(Collected data)
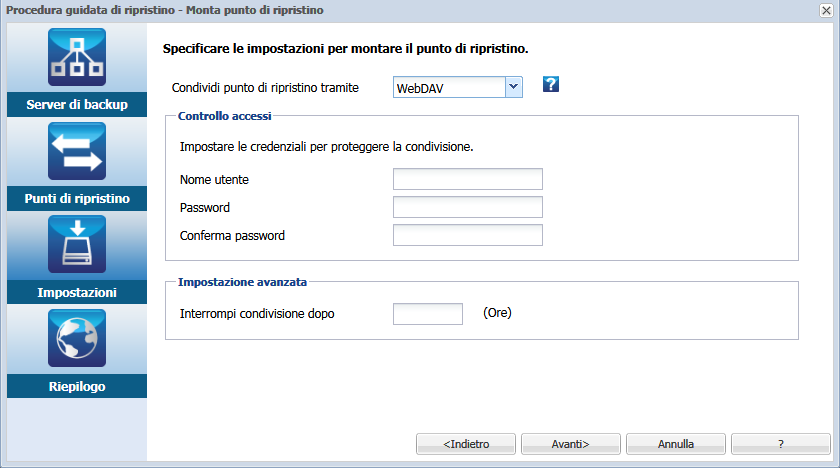Select the Punti di ripristino arrows icon

[77, 151]
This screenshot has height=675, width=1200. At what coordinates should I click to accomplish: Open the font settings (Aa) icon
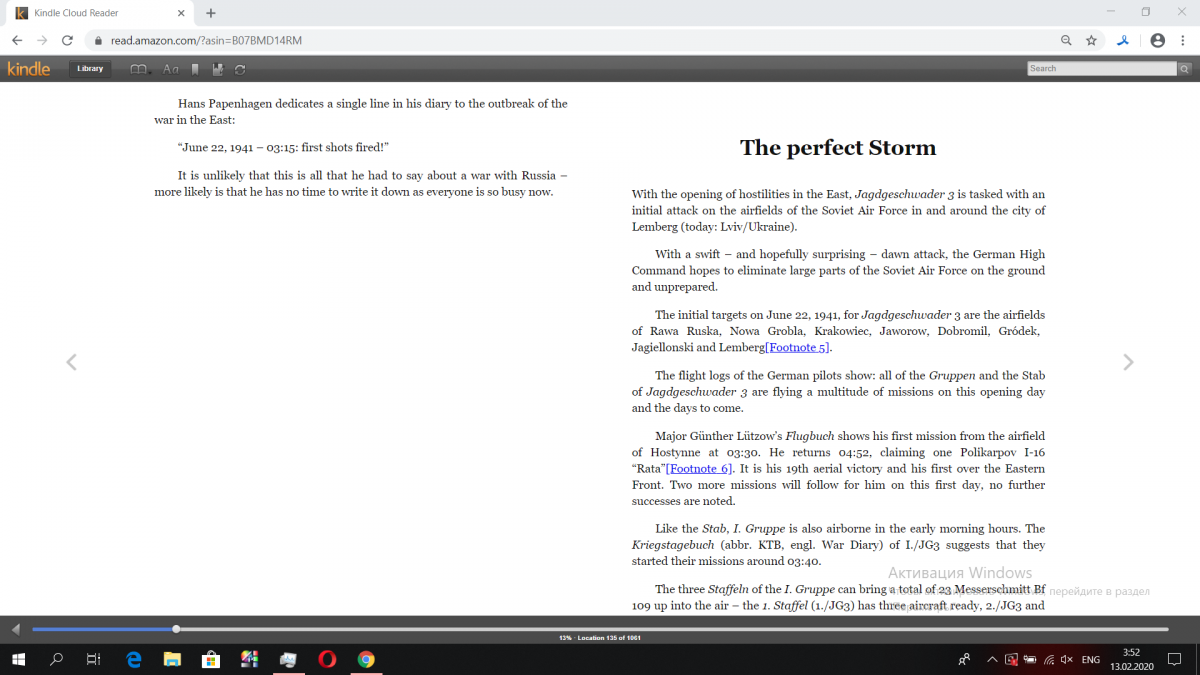click(x=170, y=69)
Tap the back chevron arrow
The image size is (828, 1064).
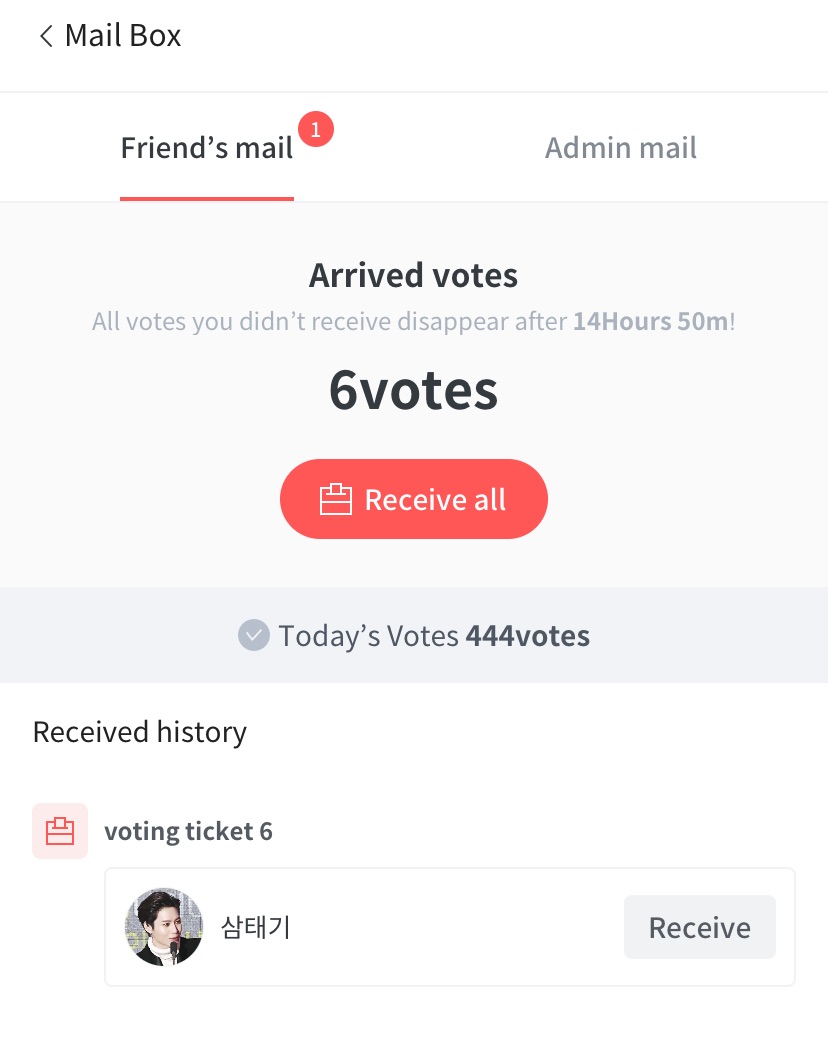[x=45, y=37]
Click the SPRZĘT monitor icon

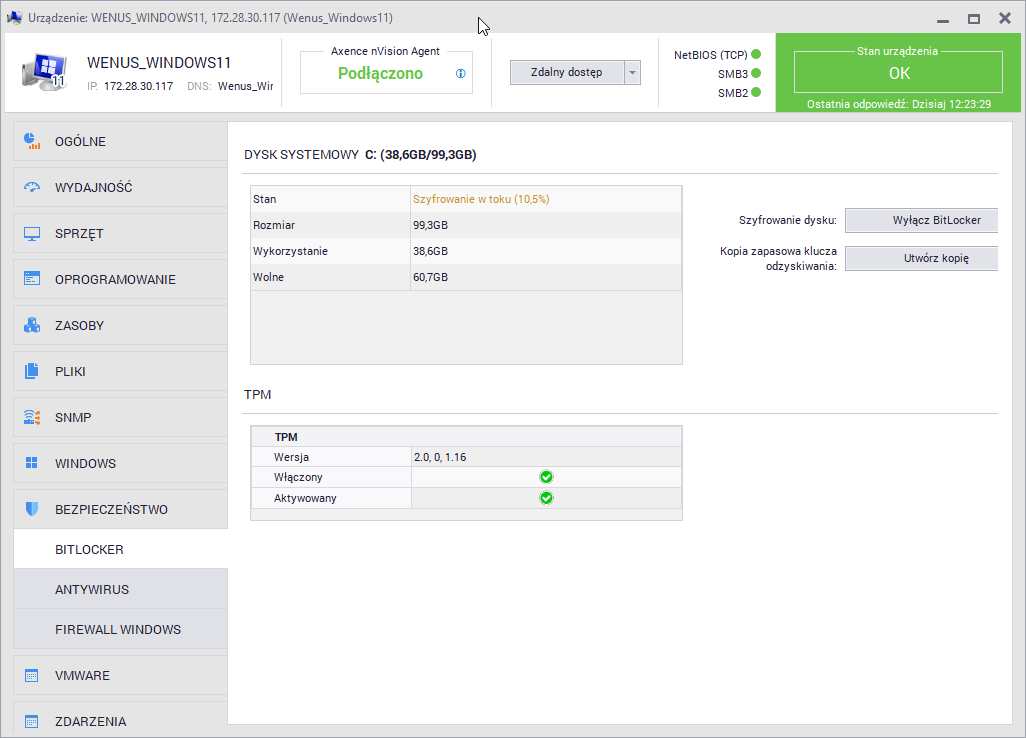pos(31,234)
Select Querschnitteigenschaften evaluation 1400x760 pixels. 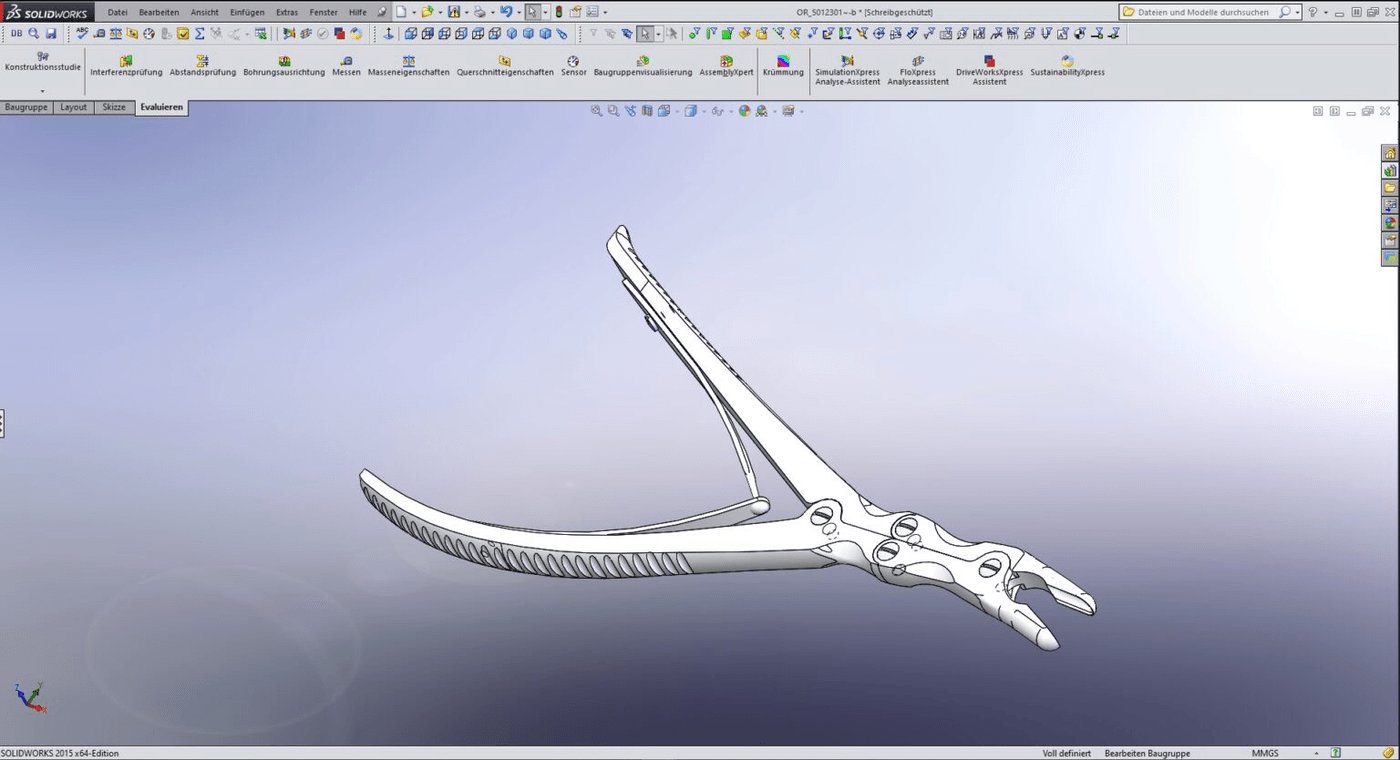504,65
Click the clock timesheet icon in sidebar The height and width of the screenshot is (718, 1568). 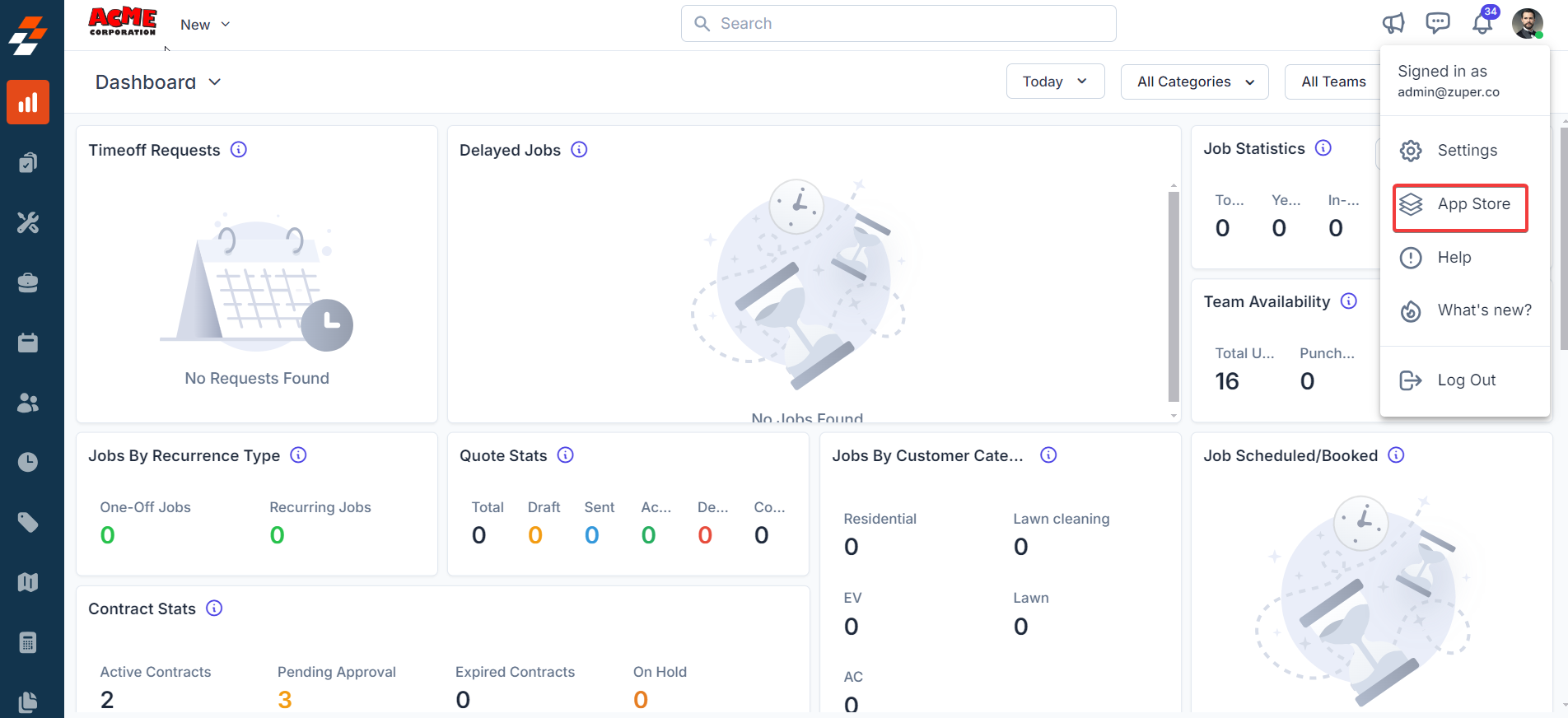(28, 462)
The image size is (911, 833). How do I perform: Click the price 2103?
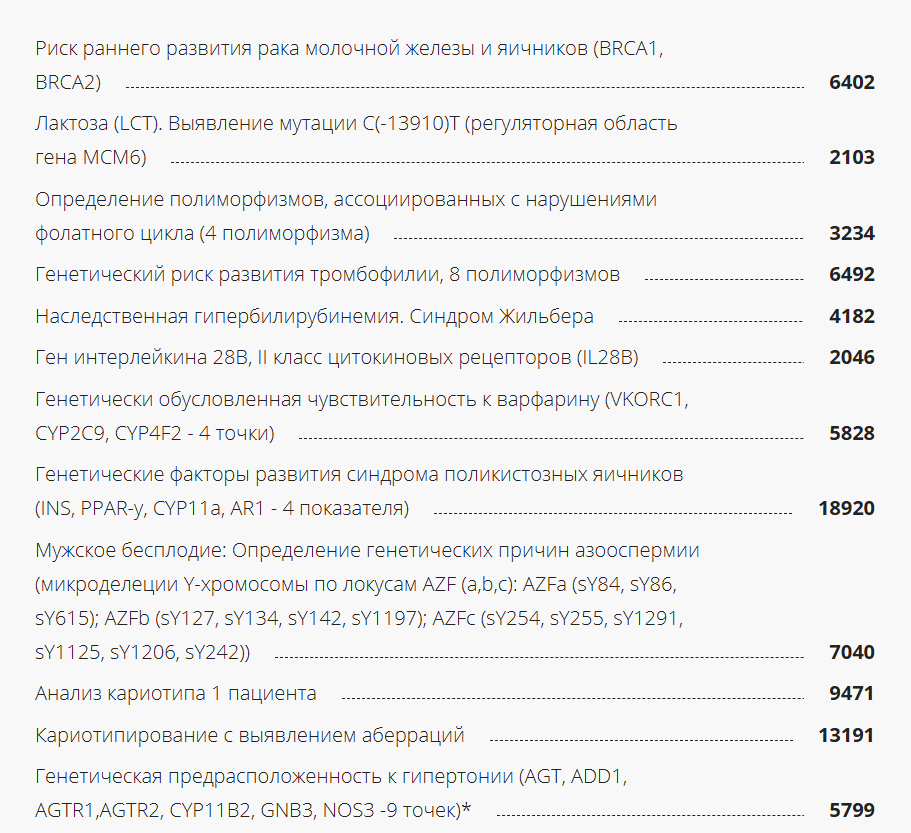pyautogui.click(x=851, y=157)
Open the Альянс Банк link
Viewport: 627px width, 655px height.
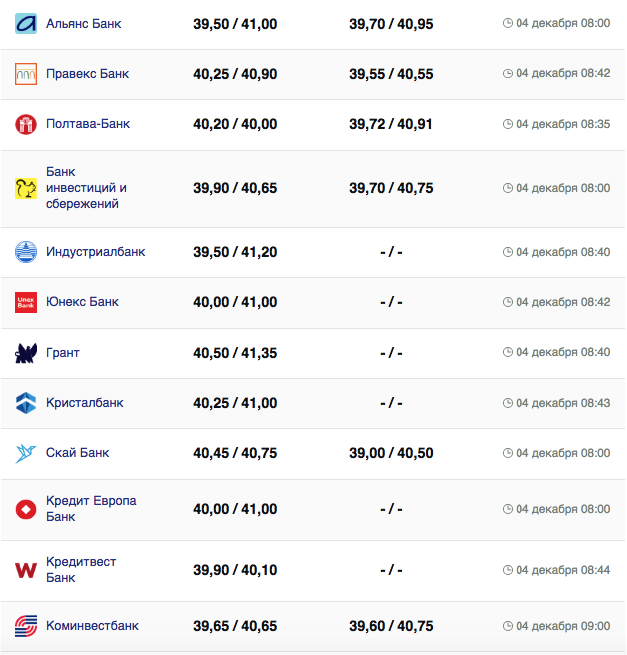pyautogui.click(x=84, y=23)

Brief:
Every line between the one containing "The image size is (911, 833)." and the last line of the data above, both included, should be copied exactly, but not the pictures.

Solution for this problem:
The image size is (911, 833). How do I perform: Click the price 2103?
pyautogui.click(x=851, y=157)
Open the Альянс Банк link
Viewport: 627px width, 655px height.
pyautogui.click(x=84, y=23)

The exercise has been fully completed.